Again just like all the other stuff, your additude is just another consequence he can face or not, and with out facing these consequences is there really remorse?


----------



## the guy (Aug 3, 2010)

Sorry I read your thread so quick.....what was the poly question....I missed it!

Sometime I get all worked up and read to fast. I can bearly spell so give me some breathing room.


----------



## the guy (Aug 3, 2010)

BTW....polys are a great tool in the process and we need lots of tools to get thru this crap. 

Alot of folks say they wish they didnt know all the details and regret asking. I for one need them, they are part of my process in my own healing.

So I suggest you find a examiner and consult with him/her with regard to what to expect and the kind of questions that can be answered most effectively. 

There is alot to it. Asking if he kissed any one besides his wife can give a inaccurate reading even if he is telling the truth. Just asking if he had a physical connection can have a inacuarate reading.

So consult the pro's, they will give you the best direction on questions to ask and how they need to be asked.


----------



## hurtingbadly (Sep 14, 2011)

The ONS was a deal breaker to me. He knew this about me, yet went ahead and did it. He claims this is the reason he never told me. He feared I'd leave. I think it was more pride on his part. It would have been alot easier to leave when I was younger, hadn't been out of work for so long and the girls were young enough not to know any better. Unfortunately, I'm not in a position to break the deal right now. I made the bad mistake of being a stay at home home. My resume is old and I've gotten no hits from any of them I have sent out. I will not let my girls make this same mistake. I put too much trust in him and our marriage. Hard lesson learned. I basically gave away my adult life to him and now what do I have? His mom has blamed me for his depression and they have money to give him for a good lawyer. I know she will encourage him to make a divorce brutal for me out of spite. I truly feel trapped.


----------



## hurtingbadly (Sep 14, 2011)

Thanks. Oh, and he has basically come to the point he can't deal with my anguish. He wants everything all happy. He knows I don't believe or trust him, that I will never approve of what he did. Yet, he still wants me to "move forward". That seems to be his motto. That would maybe be good advice if I felt like I had the truth. I don't feel I can move forward cause I still have serious doubts. I mean I'm nine months out from d-day and I still reel all day wondering what really happened. This has aged me so badly. I look ten years older than I did just a year ago.


----------



## the guy (Aug 3, 2010)

Ya, I hear you..man I though it would have been a deal breaker but its funny how sh!t works out and the deals we make and break.

You really dont know your options so stop assuming your trap. let the lawyer tell you that. Get out there and find one or two to talk two.

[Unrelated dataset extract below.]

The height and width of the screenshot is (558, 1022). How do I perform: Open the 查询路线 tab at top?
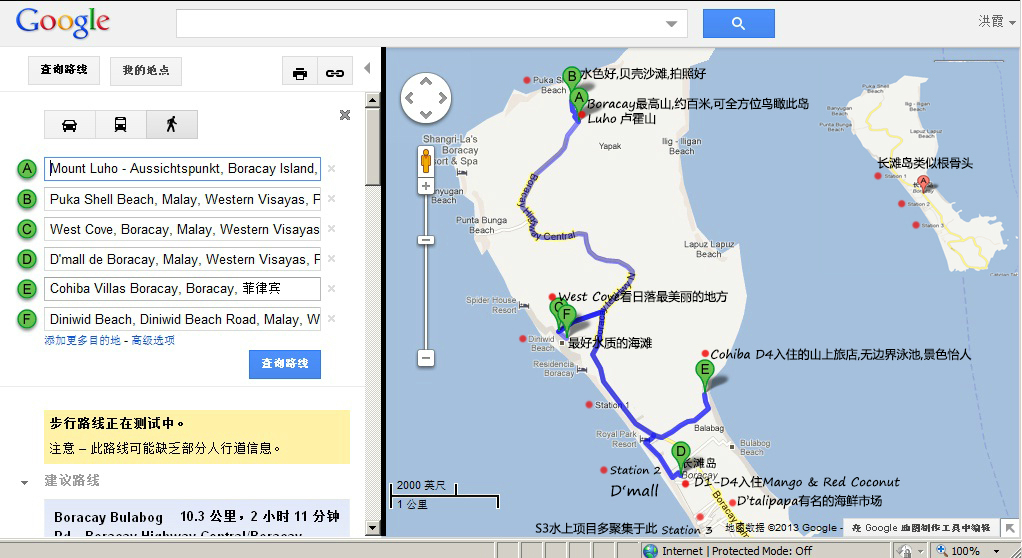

In fact the more you talk to the less lawyer your H can talk to to. (lawyers hate this but the conflict of interest thing pisses them off due to the missed business)

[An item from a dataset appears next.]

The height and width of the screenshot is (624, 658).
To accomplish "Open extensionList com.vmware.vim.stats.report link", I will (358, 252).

Take the step find one that will listen to you for free...then find another one and keep going to you completely understand your options and can make an educated disicion on whitch lawyer your STBXH will be paying for...


----------



## hurtingbadly (Sep 14, 2011)

But, it doesn't really matter what he did to me in the court's eyes? How would he end up paying for my lawyer? Does it matter who files first? I think he's been kinda threatening that with his I can't live this way anymore and all that crap. I mean, like I can live with all this hurt and doubt? He feels punished cause I'm unhappy? :scratchhead:


----------



## cantthinkstraight (May 6, 2012)

hurtingbadly said:


> But, it doesn't really matter what he did to me in the court's eyes? How would he end up paying for my lawyer? Does it matter who files first? I think he's been kinda threatening that with his I can't live this way anymore and all that crap. I mean, like I can live with all this hurt and doubt? He feels punished cause I'm unhappy? :scratchhead:


You'll still feel the hurt, even if you do decide to D.

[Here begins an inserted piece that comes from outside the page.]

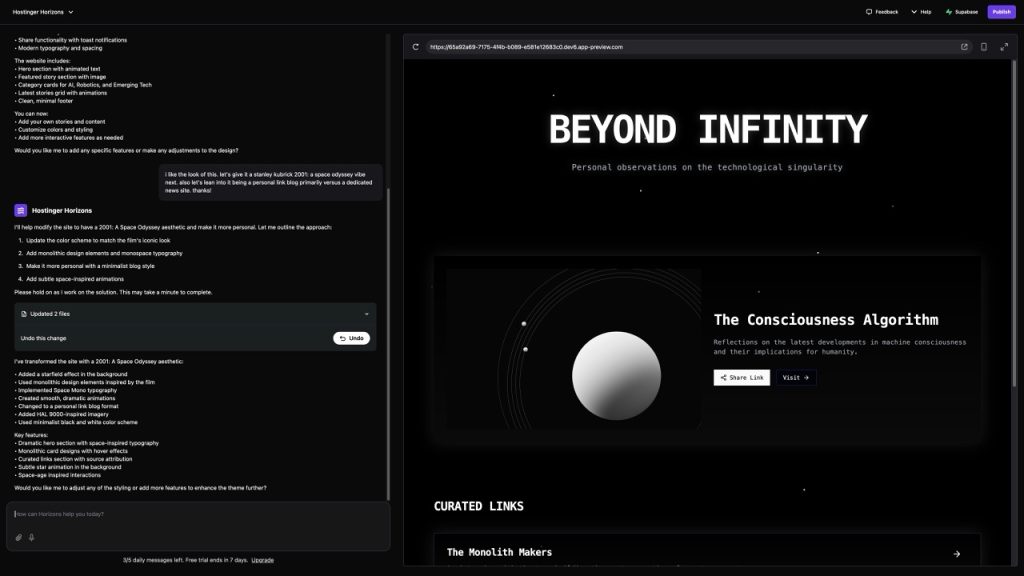Click the Undo button
The image size is (1024, 576).
tap(351, 338)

Assume that you'll get nothing out of a D but a 50/50 split
and never having to see your spouse again.


----------



## hurtingbadly (Sep 14, 2011)

cantthinkstraight said:


> You'll still feel the hurt, even if you do decide to D.
> 
> Assume that you'll get nothing out of a D but a 50/50 split
> and never having to see your spouse again.


I'll still have to see him, we have kids. 

And even if I get 50% by the time I pay debts and lawyer fees, I'll have nothing. I'll be living in a trailer somewhere I guess. 

That's just it... He gave me the gift of hurt and doubt for life, regardless if we stay together or not.


----------



## KanDo (Jun 15, 2011)

9 months and the pain is still so acute. I'm so sorry for you! At some point, though, you will have to decide enough is enough. See an attorney, understand what you are likely to receive in the divorce. If you are looking for justice I'm very sorry. There won't be any. The best you can hope for is a new start. 

Only you can decide when you have had enough. However, your post makes me feel your divorce is inevitable. It's just a question of how much limbo you can tolerate. I can tell you that there is light at the end of the tunnel. Good luck.


----------



## hurtingbadly (Sep 14, 2011)

I have talked to my counselor about this. Due to our crappy insurance I don't see her enough as I need to, but she did tell me I wasn't ready. I'm still so depressed, I have no motivation. I don't know if I'm strong enough for this?


----------